Top of Given records
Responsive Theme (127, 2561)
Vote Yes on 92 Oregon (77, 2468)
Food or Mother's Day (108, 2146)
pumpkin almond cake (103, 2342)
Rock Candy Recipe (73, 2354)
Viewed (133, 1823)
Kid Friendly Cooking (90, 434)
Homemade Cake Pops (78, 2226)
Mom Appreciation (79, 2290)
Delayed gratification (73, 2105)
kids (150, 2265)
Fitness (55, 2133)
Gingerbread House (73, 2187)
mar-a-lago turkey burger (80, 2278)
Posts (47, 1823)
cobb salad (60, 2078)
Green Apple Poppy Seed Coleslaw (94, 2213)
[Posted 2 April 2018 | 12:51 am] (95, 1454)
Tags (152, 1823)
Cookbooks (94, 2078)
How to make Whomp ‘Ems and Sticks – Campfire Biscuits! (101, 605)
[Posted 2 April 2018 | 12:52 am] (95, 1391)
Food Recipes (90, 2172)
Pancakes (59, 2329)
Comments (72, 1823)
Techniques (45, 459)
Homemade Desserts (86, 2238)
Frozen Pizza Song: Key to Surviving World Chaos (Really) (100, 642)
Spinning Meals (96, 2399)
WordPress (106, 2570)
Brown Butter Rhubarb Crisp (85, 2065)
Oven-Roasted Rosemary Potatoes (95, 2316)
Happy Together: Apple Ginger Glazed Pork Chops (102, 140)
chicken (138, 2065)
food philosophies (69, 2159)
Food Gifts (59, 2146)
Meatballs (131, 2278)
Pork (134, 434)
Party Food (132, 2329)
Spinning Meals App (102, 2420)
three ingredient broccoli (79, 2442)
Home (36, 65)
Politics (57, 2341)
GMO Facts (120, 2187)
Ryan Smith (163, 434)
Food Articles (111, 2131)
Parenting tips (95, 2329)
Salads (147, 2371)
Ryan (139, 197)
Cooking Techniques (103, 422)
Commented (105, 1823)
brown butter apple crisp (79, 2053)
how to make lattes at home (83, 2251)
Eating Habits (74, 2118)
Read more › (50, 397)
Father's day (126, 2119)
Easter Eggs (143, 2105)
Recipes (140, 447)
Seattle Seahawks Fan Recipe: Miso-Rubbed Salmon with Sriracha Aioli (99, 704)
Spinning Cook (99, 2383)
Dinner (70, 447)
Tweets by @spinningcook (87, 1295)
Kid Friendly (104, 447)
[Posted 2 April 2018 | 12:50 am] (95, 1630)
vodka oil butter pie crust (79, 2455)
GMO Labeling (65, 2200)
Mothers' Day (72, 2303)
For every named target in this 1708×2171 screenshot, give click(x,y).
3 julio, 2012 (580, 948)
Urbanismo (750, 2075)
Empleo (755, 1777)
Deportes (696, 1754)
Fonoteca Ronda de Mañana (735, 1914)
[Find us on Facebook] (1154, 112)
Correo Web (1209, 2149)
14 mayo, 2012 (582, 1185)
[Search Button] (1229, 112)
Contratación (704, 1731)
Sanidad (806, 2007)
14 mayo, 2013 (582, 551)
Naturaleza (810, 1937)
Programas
Bottom of Given records
**Task requirements**
Would you retype the lines above from the one with "GMO Facts (120, 2187)" down to the one with "Father's day (126, 2119)", word for word, both ends included and no other lines?

**Written response**
GMO Facts (120, 2187)
Ryan Smith (163, 434)
Food Articles (111, 2131)
Parenting tips (95, 2329)
Salads (147, 2371)
Ryan (139, 197)
Cooking Techniques (103, 422)
Commented (105, 1823)
brown butter apple crisp (79, 2053)
how to make lattes at home (83, 2251)
Eating Habits (74, 2118)
Read more › (50, 397)
Father's day (126, 2119)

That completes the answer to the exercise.